Brief — Reproduce all of the records below, substituting "drop-down list" for "dropdown" at every occurrence and leaving everything else unchanged.

___ Exercise material ___

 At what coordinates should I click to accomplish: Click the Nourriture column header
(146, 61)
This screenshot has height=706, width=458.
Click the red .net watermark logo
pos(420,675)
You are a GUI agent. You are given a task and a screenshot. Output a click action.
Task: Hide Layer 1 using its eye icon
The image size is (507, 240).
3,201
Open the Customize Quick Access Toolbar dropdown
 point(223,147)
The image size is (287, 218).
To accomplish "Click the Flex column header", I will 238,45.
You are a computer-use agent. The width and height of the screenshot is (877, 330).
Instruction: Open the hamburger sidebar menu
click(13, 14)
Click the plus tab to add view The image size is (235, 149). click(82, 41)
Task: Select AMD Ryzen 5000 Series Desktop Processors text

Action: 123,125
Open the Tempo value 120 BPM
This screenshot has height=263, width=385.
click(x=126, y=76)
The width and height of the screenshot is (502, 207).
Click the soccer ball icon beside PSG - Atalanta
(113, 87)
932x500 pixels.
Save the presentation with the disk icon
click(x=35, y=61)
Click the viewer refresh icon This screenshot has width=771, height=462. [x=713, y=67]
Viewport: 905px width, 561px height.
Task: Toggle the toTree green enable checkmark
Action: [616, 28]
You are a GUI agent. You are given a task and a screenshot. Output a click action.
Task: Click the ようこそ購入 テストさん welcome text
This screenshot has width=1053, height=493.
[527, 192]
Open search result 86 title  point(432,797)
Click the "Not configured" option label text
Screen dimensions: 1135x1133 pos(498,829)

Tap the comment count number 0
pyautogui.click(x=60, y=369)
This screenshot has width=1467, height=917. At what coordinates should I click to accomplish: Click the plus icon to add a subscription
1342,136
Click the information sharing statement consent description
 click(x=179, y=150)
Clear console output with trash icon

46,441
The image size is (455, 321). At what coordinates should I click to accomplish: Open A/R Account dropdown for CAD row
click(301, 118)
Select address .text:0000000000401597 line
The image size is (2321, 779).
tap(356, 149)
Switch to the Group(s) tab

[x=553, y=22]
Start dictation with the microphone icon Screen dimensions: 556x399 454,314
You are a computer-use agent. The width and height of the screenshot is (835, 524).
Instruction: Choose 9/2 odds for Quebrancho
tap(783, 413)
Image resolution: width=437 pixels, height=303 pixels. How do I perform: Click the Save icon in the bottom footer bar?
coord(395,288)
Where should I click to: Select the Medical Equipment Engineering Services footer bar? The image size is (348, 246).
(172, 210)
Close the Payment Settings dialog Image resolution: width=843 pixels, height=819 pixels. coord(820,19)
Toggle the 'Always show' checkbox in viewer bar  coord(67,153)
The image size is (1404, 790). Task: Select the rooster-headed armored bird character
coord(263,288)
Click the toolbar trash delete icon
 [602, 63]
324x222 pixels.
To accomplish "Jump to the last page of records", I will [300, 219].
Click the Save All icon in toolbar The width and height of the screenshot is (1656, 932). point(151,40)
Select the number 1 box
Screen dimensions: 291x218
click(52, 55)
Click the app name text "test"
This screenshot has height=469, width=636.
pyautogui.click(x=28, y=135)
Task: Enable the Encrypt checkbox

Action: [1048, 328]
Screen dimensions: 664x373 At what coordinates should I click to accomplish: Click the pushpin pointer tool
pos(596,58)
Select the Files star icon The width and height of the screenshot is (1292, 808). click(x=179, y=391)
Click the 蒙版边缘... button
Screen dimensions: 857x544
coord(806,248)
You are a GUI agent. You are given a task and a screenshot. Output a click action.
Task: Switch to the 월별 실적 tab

___

Response below —
 At what coordinates should I click to accomplish: Click the Nourriture column header
(146, 61)
This screenshot has height=706, width=458.
Click the red .net watermark logo
pos(420,675)
You are a GUI agent. You are given a task and a screenshot. Output a click action.
Task: Hide Layer 1 using its eye icon
The image size is (507, 240).
3,201
Open the Customize Quick Access Toolbar drop-down list
 point(223,147)
The image size is (287, 218).
To accomplish "Click the Flex column header", I will 238,45.
You are a computer-use agent. The width and height of the screenshot is (877, 330).
Instruction: Open the hamburger sidebar menu
click(13, 14)
Click the plus tab to add view The image size is (235, 149). click(82, 41)
Task: Select AMD Ryzen 5000 Series Desktop Processors text

Action: 123,125
Open the Tempo value 120 BPM
This screenshot has height=263, width=385.
click(x=126, y=76)
The width and height of the screenshot is (502, 207).
Click the soccer ball icon beside PSG - Atalanta
(113, 87)
932x500 pixels.
Save the presentation with the disk icon
click(x=35, y=61)
Click the viewer refresh icon This screenshot has width=771, height=462. [x=713, y=67]
Viewport: 905px width, 561px height.
Task: Toggle the toTree green enable checkmark
Action: [616, 28]
You are a GUI agent. You are given a task and a screenshot. Output a click action.
Task: Click the ようこそ購入 テストさん welcome text
This screenshot has width=1053, height=493.
[527, 192]
Open search result 86 title  point(432,797)
Click the "Not configured" option label text
Screen dimensions: 1135x1133 pos(498,829)

Tap the comment count number 0
pyautogui.click(x=60, y=369)
This screenshot has width=1467, height=917. At what coordinates should I click to accomplish: Click the plus icon to add a subscription
1342,136
Click the information sharing statement consent description
 click(x=179, y=150)
Clear console output with trash icon

46,441
The image size is (455, 321). At what coordinates should I click to accomplish: Open A/R Account drop-down list for CAD row
click(301, 118)
Select address .text:0000000000401597 line
The image size is (2321, 779).
tap(356, 149)
Switch to the Group(s) tab

[x=553, y=22]
Start dictation with the microphone icon Screen dimensions: 556x399 454,314
You are a computer-use agent. The width and height of the screenshot is (835, 524).
Instruction: Choose 9/2 odds for Quebrancho
tap(783, 413)
Image resolution: width=437 pixels, height=303 pixels. How do I perform: Click the Save icon in the bottom footer bar?
coord(395,288)
Where should I click to: Select the Medical Equipment Engineering Services footer bar? The image size is (348, 246).
(172, 210)
Close the Payment Settings dialog Image resolution: width=843 pixels, height=819 pixels. coord(820,19)
Toggle the 'Always show' checkbox in viewer bar  coord(67,153)
The image size is (1404, 790). Task: Select the rooster-headed armored bird character
coord(263,288)
Click the toolbar trash delete icon
 [602, 63]
324x222 pixels.
To accomplish "Jump to the last page of records", I will [300, 219].
Click the Save All icon in toolbar The width and height of the screenshot is (1656, 932). point(151,40)
Select the number 1 box
Screen dimensions: 291x218
click(52, 55)
Click the app name text "test"
This screenshot has height=469, width=636.
pyautogui.click(x=28, y=135)
Task: Enable the Encrypt checkbox

Action: [1048, 328]
Screen dimensions: 664x373 At what coordinates should I click to accomplish: Click the pushpin pointer tool
pos(596,58)
Select the Files star icon The width and height of the screenshot is (1292, 808). click(x=179, y=391)
Click the 蒙版边缘... button
Screen dimensions: 857x544
coord(806,248)
You are a GUI agent. You are given a task and a screenshot. Output a click action.
Task: Switch to the 월별 실적 tab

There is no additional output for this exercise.